Cumhuriyet tarihinin ilk sanayi kuruluşlarından biri olan, kurulduğu günden bu güne onbinlerce kişiye ekmek kapısı olan Adapazarı Şeker Fabrikası, tarih sayfalarına gömülecek. Bugün bünyesinde çalışan  750 işçi ve personel ise kapı önüne konacak.

İşin bir başka boyutu ise ilimizdeki pancar üreticileri…

Şeker Fabrikası gittiğine göre pancar ekimi de ilimizde tarih olacak.

Gelelim Yağma Hasanın böreğine…

Fabrika taşındığında şehir merkezinde 500 dönümlük paha biçilmez bir arazi geride kalacak. Peki bu arazi ne olacak?

Bugün değeri nereden baksanız en az 750 milyon TL yapan araziye, en kıza zamanda Büyükşehir Belediye Meclisimizden konut imarı çıkartılacak.

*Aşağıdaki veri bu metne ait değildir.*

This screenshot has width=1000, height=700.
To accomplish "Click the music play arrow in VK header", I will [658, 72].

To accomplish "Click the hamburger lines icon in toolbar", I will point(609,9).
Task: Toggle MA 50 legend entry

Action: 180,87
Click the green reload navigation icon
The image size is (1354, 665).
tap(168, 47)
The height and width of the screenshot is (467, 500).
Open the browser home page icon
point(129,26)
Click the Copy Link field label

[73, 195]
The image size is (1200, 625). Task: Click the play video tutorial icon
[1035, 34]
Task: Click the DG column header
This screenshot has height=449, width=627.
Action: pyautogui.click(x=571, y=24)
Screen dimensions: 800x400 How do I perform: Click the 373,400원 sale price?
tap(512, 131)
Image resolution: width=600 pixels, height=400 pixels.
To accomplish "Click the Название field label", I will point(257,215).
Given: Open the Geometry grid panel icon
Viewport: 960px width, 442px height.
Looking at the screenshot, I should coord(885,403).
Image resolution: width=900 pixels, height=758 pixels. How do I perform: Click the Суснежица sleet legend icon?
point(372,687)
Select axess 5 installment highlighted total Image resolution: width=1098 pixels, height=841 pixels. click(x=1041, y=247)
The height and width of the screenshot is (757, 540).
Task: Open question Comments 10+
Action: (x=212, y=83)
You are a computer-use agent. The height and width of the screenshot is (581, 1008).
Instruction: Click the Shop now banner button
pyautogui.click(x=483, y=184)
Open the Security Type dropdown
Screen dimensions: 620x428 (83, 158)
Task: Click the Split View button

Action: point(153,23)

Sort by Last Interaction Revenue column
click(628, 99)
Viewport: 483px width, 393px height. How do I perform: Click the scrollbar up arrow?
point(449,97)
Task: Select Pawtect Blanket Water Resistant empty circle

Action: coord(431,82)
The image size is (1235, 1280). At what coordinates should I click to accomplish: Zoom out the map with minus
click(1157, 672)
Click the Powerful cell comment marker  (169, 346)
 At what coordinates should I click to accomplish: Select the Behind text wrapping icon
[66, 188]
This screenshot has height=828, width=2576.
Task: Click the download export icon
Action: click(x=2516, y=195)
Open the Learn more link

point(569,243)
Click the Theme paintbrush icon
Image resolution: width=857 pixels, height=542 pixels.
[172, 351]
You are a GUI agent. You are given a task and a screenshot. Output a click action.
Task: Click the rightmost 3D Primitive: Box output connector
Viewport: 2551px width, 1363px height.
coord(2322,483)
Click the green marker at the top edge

Ardından da şehre yeni vizyon (!) kazandıracak villa siteler yapılacak.  Arazi içerisinde yer alan tarihi ağaçların yarısı katledilecek.

Şimdi soruyorum sayın çok saygıdeğer milletvekillerim Ayhan Sefer Üstün, Hasan Ali Çelik, Ali İhsan Yavuz ve APEK’in yanında durmayan, fabrika bağıra bağıra giderken kılını bile kıpırdatmayan bu şehrin SATSO Başkanı Mahmut Kösemusul, SEBOB Başkanı Hasan Alişan, ATB Başkanı Cevdet Mete, bu şehrin siyasi parti yöneticileri hiç mi içiniz sızlamıyor?